**What is expected:** From the entries below, reproduce exactly the line containing "The width and height of the screenshot is (1024, 576).", the line containing "Task: Click the Joindre un fichier button", and every line in between, with nothing added.

===

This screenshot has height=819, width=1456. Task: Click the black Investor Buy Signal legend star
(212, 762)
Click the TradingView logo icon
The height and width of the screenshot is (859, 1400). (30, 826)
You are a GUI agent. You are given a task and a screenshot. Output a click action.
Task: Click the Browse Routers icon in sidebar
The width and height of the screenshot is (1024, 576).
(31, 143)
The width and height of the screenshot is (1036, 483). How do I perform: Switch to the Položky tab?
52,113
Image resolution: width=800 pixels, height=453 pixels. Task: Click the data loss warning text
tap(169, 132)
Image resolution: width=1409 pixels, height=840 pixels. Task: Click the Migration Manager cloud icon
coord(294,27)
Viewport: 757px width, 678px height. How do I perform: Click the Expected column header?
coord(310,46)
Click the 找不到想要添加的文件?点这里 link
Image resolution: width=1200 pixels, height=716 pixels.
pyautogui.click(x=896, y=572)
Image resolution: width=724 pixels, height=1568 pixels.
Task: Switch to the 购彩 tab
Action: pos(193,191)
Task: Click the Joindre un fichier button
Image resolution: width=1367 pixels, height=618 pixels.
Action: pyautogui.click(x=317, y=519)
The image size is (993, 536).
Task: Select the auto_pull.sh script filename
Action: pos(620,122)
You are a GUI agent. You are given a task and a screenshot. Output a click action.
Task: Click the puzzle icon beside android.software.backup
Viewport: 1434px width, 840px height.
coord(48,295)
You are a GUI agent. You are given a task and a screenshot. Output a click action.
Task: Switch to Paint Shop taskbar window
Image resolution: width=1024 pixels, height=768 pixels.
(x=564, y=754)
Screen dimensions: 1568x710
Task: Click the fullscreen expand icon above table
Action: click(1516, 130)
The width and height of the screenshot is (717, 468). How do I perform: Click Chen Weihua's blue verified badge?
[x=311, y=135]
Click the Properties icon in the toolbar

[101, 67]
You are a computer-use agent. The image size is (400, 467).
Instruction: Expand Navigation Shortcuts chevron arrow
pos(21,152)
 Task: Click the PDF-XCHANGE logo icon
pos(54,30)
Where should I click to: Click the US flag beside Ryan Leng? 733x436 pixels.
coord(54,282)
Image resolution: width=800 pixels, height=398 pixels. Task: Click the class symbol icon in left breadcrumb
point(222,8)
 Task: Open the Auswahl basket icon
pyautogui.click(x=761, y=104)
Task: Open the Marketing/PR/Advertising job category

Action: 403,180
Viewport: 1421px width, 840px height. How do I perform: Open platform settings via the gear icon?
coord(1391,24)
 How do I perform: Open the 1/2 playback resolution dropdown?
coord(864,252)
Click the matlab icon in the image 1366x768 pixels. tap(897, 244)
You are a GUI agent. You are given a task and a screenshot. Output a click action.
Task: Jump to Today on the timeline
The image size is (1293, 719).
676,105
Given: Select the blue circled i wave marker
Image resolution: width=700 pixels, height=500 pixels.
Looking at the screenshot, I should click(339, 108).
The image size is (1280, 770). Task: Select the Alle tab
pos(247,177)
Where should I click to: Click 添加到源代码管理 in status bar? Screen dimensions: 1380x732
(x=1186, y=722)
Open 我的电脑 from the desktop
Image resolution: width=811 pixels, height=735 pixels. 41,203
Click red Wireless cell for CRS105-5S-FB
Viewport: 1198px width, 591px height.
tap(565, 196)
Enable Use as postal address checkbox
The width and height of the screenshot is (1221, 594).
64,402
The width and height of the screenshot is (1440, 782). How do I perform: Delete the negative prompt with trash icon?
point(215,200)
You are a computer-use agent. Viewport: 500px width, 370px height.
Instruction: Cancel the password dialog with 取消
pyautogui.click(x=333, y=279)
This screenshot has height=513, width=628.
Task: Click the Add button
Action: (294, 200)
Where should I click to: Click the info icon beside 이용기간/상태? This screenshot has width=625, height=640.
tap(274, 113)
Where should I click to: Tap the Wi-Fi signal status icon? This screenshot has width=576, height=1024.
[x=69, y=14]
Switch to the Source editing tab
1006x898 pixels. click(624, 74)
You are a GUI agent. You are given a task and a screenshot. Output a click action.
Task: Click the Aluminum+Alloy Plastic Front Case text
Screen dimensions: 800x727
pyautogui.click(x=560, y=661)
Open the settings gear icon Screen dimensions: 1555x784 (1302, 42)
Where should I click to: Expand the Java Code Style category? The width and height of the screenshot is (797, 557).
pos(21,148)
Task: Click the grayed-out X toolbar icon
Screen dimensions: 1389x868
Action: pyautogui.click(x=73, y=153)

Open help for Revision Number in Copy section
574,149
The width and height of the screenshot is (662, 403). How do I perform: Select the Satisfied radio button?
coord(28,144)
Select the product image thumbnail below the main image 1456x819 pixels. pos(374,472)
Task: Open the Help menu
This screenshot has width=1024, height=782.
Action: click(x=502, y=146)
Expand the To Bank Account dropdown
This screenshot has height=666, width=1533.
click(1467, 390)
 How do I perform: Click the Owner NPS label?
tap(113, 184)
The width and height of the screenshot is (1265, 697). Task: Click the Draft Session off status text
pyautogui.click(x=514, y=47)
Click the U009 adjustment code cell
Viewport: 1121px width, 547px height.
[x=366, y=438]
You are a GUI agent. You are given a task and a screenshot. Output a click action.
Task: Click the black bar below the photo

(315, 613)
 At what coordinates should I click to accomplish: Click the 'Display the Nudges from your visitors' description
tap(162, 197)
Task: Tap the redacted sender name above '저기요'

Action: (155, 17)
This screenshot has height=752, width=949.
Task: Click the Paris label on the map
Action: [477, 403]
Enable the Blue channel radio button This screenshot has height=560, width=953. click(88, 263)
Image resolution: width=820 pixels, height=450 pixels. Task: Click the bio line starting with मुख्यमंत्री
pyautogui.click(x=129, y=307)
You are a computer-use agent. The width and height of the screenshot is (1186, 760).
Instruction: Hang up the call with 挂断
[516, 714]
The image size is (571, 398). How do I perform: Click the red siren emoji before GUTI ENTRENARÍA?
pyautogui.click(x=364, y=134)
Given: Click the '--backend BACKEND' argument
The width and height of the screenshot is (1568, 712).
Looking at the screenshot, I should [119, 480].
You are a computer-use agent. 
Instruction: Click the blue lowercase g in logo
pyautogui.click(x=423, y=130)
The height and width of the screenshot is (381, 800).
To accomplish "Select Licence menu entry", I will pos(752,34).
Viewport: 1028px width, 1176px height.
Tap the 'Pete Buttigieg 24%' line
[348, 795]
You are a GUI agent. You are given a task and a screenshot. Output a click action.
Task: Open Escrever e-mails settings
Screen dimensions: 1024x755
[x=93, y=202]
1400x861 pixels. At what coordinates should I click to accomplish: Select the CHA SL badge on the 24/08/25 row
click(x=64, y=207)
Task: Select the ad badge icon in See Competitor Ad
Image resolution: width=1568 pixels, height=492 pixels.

===

**Result of the task:**
The width and height of the screenshot is (1024, 576).
(31, 143)
The width and height of the screenshot is (1036, 483). How do I perform: Switch to the Položky tab?
52,113
Image resolution: width=800 pixels, height=453 pixels. Task: Click the data loss warning text
tap(169, 132)
Image resolution: width=1409 pixels, height=840 pixels. Task: Click the Migration Manager cloud icon
coord(294,27)
Viewport: 757px width, 678px height. How do I perform: Click the Expected column header?
coord(310,46)
Click the 找不到想要添加的文件?点这里 link
Image resolution: width=1200 pixels, height=716 pixels.
pyautogui.click(x=896, y=572)
Image resolution: width=724 pixels, height=1568 pixels.
Task: Switch to the 购彩 tab
Action: pos(193,191)
Task: Click the Joindre un fichier button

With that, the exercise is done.